Swift version: 5.6
Peek and pop are features of 3D Touch that let users press hard on something to show more information. It’s surprisingly easy to add when working with table view cells and collection view cells, and downright trivial if you use storyboards and segues.
First, the trivial case: if you’re using storyboards and segues, Xcode can do all the work for you. If you want to see how easy it is, create a new iOS app using the Master-Detail project template, then open Main.storyboard. Find the Show Detail segue that moves from the table view to the detail view, then check the box marked “Preview & Commit Segues” in the attributes inspector.
That’s it: iOS will automatically make peek and pop code for that segue – you can press hard on a table view cell to bring up the detail controller as a preview, then press harder to make it full screen. (Note: if you’re using the simulator this isn’t easy to do – try using a real device!)
If you’re not using segues you need to write some code yourself. First, make your view controller conform to UIViewControllerPreviewingDelegate
so that you’re able to respond to previewing requests correctly. Second, you need to tell the system we want to support previewing by calling registerForPreviewing()
in your viewDidLoad()
method:
registerForPreviewing(with: self, sourceView: yourTableView)
That tells iOS that the view controller is able to respond to previewing requests for your table view.
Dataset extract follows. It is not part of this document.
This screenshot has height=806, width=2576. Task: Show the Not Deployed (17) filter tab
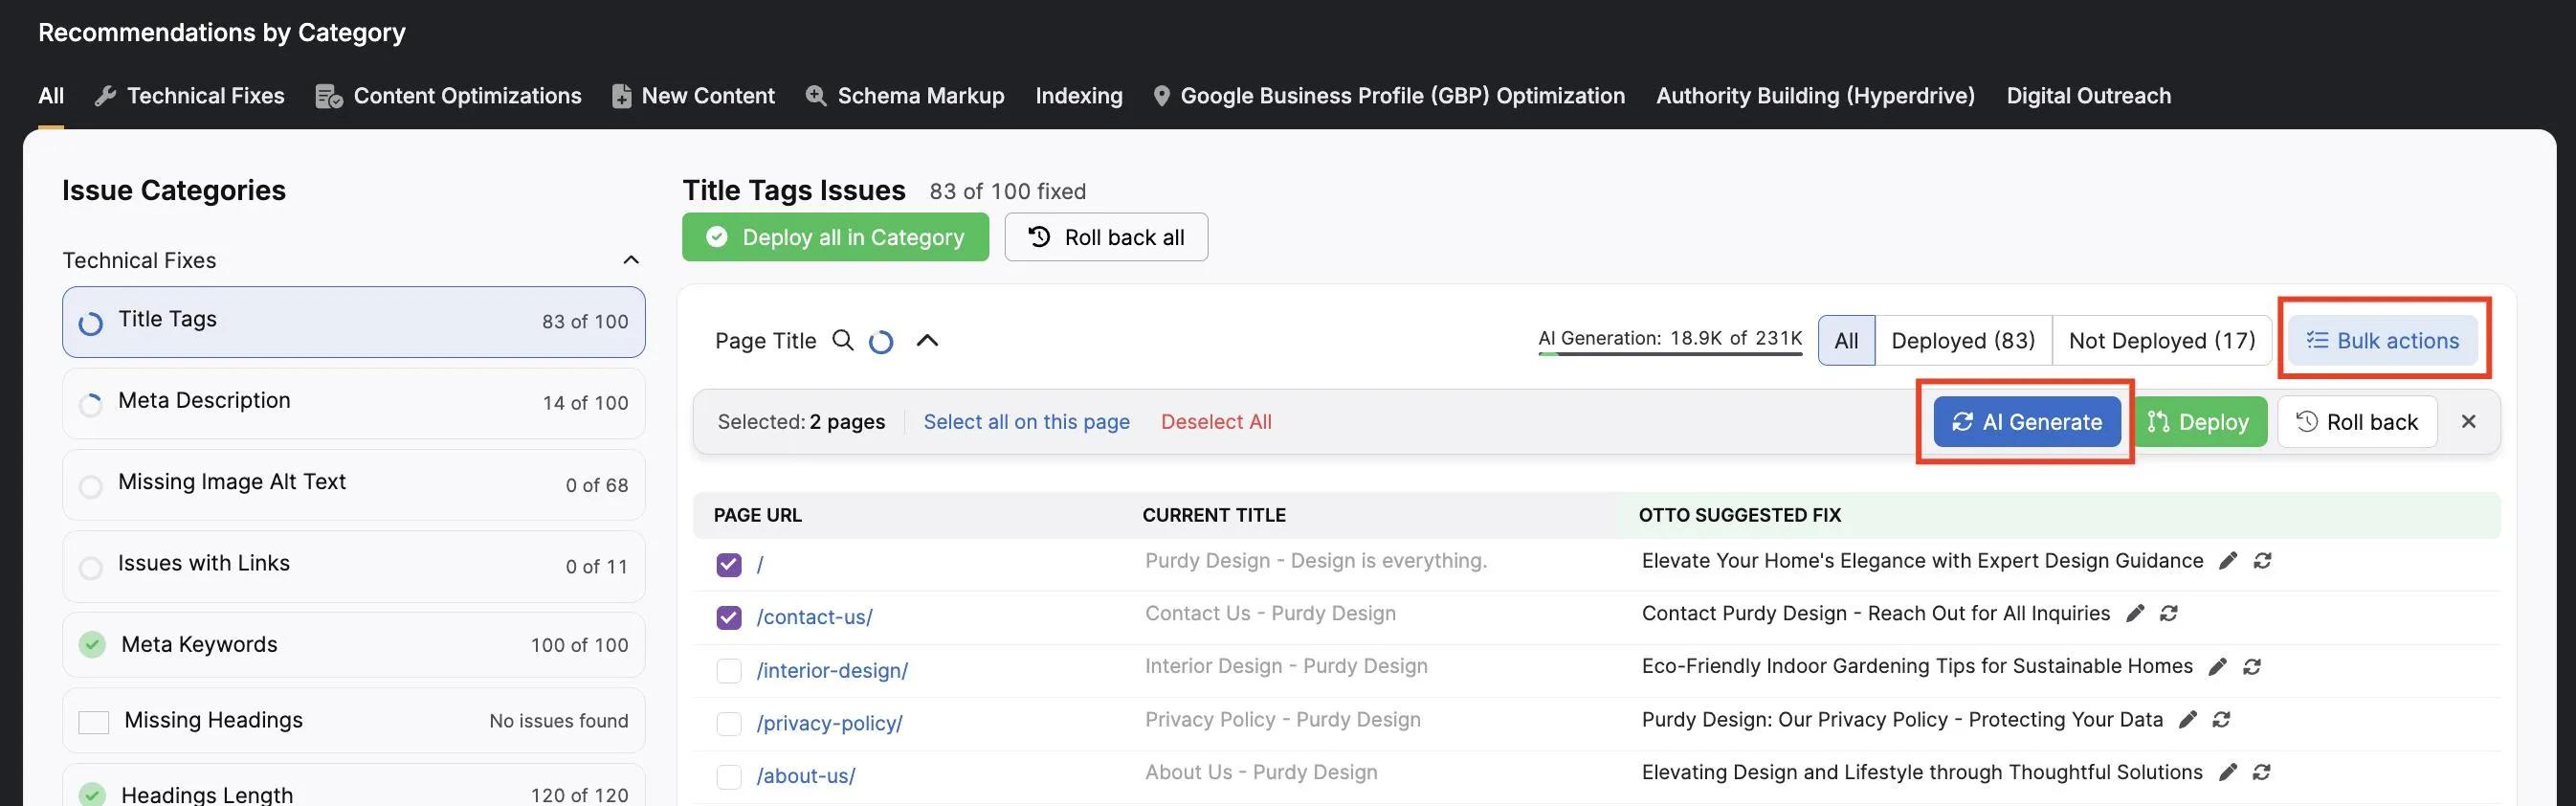(x=2162, y=341)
There are two methods you need to fill in for the UIViewControllerPreviewingDelegate
protocol: which view controller should be shown when the user presses at a certain location, and when the user presses harder how do you want to present it.
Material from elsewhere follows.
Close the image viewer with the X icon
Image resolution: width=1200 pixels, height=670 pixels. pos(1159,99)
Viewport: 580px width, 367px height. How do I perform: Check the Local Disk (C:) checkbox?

For many apps the code to create a previewing detail controller will be the same code to create a regular detail view controller, so it’s a good idea to create a method to instantiate a detail view controller and configure it as needed.
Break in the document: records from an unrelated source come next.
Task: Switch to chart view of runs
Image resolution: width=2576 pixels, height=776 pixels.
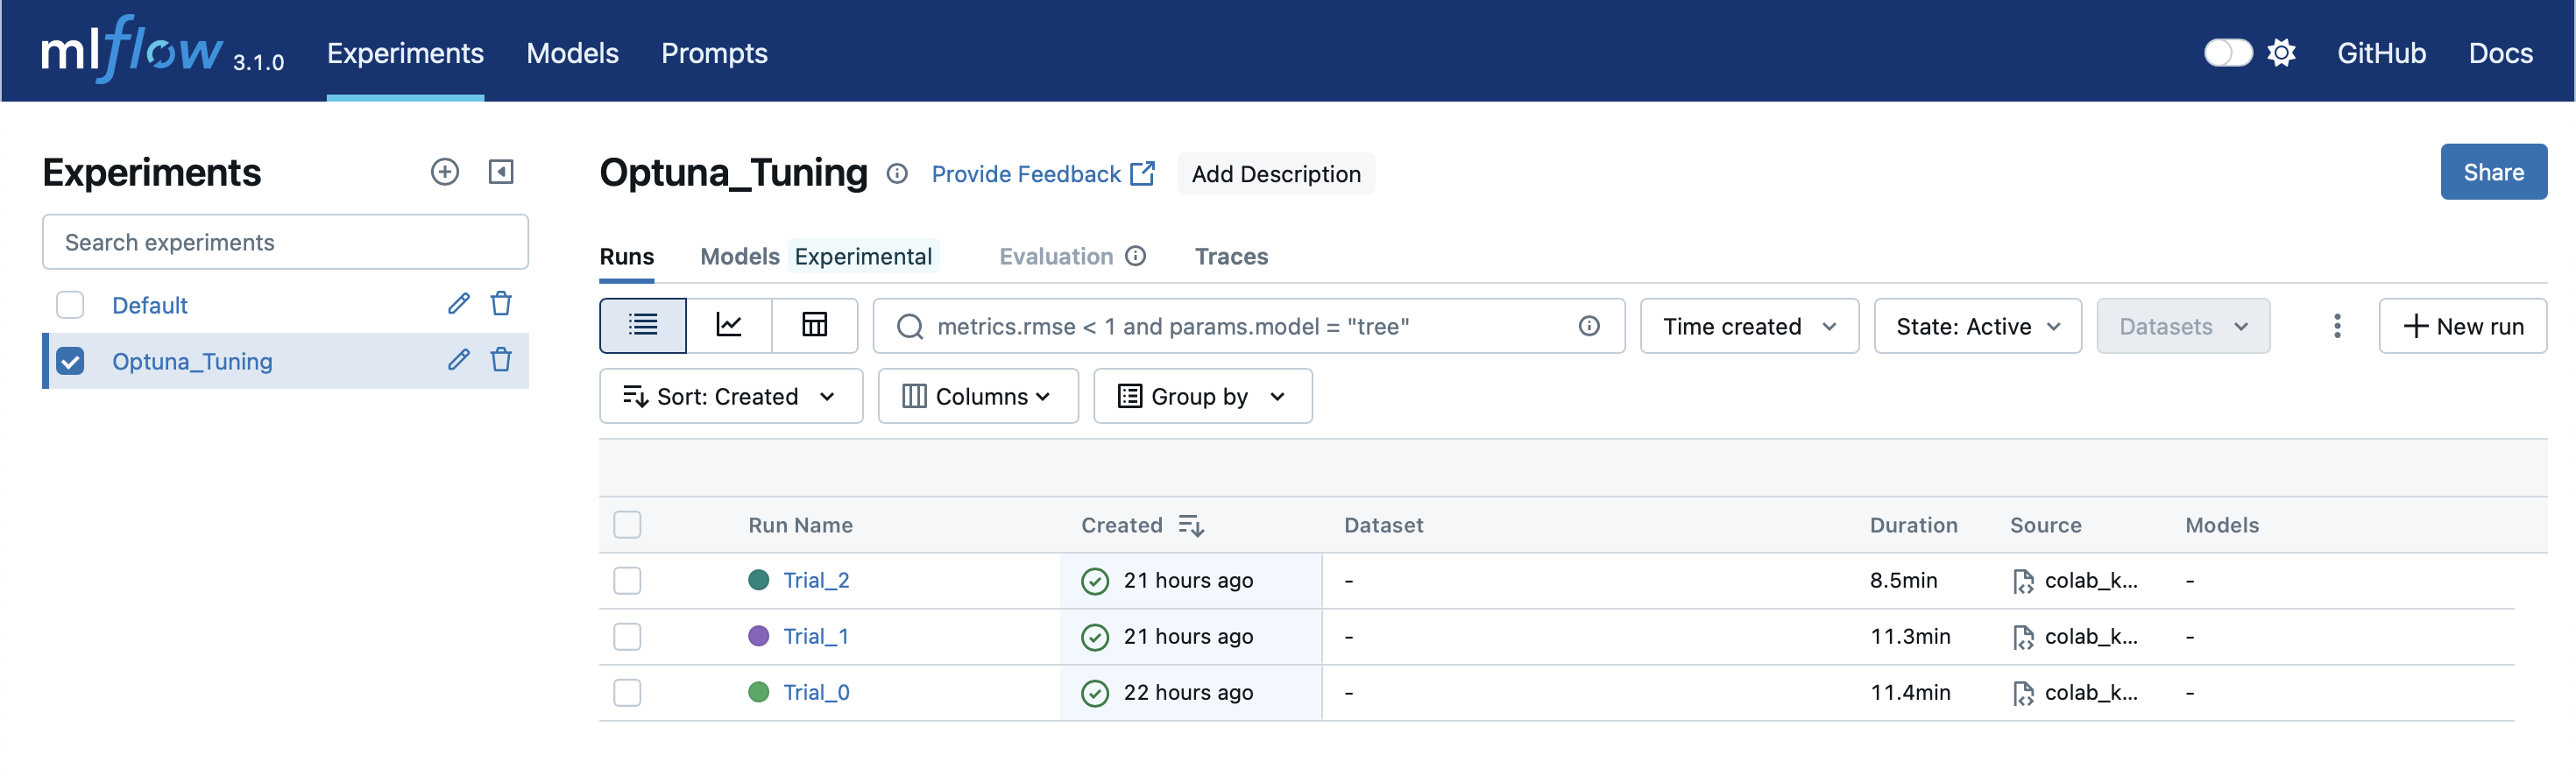Action: [x=729, y=326]
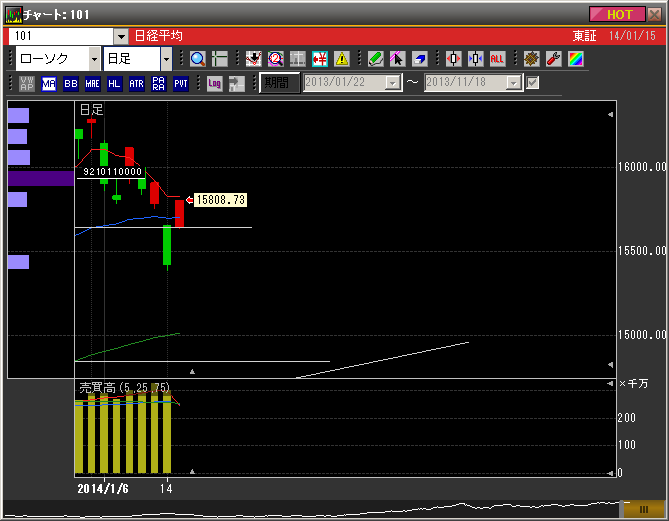This screenshot has width=669, height=521.
Task: Toggle the Log scale button
Action: [x=214, y=83]
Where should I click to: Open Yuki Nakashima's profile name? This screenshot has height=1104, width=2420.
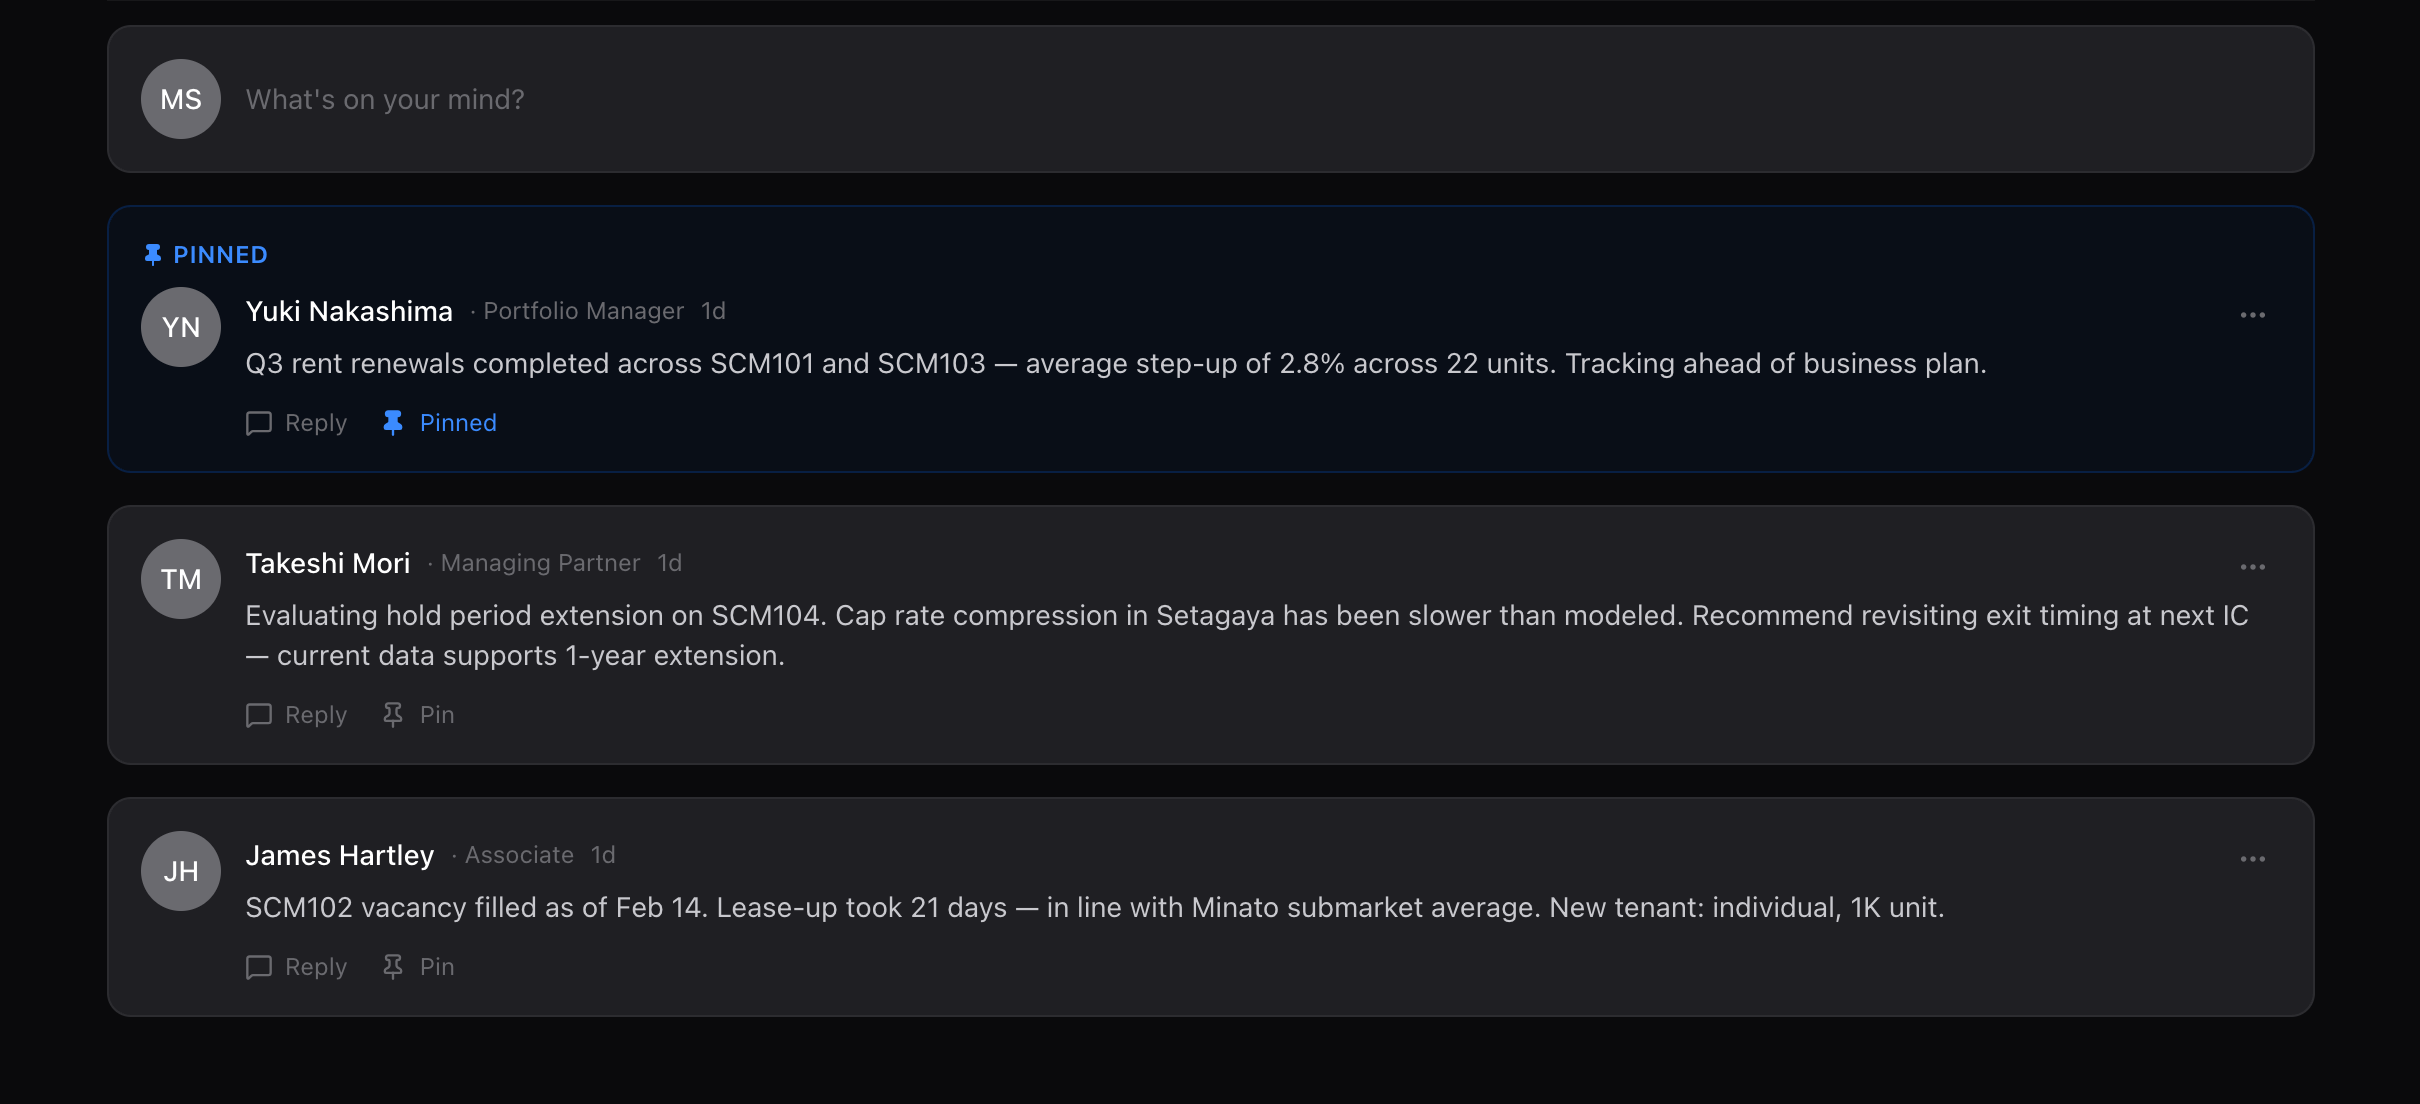tap(349, 311)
For example, you might have something like this:
func detailViewController(for index: Int) -> DetailViewController {
guard let vc = storyboard?.instantiateViewController(withIdentifier: "Detail") as? DetailViewController else {
fatalError("Couldn't load detail view controller")
}
vc.selectedItem = index
return vc
}
You would then have something like this inside your didSelectRowAt
method:
override func tableView(_ tableView: UITableView, didSelectRowAt indexPath: IndexPath) {
let vc = detailViewController(for: indexPath.row)
navigationController?.pushViewController(vc, animated: true)
}
Now for the important part: filling in the peek and pop methods.
You need to write a viewControllerForLocation
method, which gets called with whatever location on the screen the user touched. You can pass that straight to the table view to ask it what row is at that location, then tell the previewing context to use that row as its source rect – iOS will cause that row to zoom up while the others get blurred. Finally you can return the correct view controller, but if no cell was tapped you need to return nil
instead so that no 3D Touch effect happens.
Here’s how that looks in code:
func previewingContext(_ previewingContext: UIViewControllerPreviewing, viewControllerForLocation location: CGPoint) -> UIViewController? {
if let indexPath = yourTableView.indexPathForRow(at: location) {
previewingContext.sourceRect = yourTableView.rectForRow(at: indexPath)
return detailViewController(for: indexPath.row)
}
return nil
}
As for the pop effect, that’s just one line of code inside a commit
method. You’ll be given the view controller that’s currently being peeked, so your method just needs to decide how to present it. For example, if you’re using a navigation controller you probably want to call pushViewController()
here – iOS will automatically convert that into a pop zoom animation with bounce effect, but the end result will be a pushed view controller so you can go back like normal.
Here’s that in Swift:
func previewingContext(_ previewingContext: UIViewControllerPreviewing, commit viewControllerToCommit: UIViewController) {
navigationController?.pushViewController(viewControllerToCommit, animated: true)
}
That’s all the code – it’s not really that hard to do, and UIKit makes the result look great.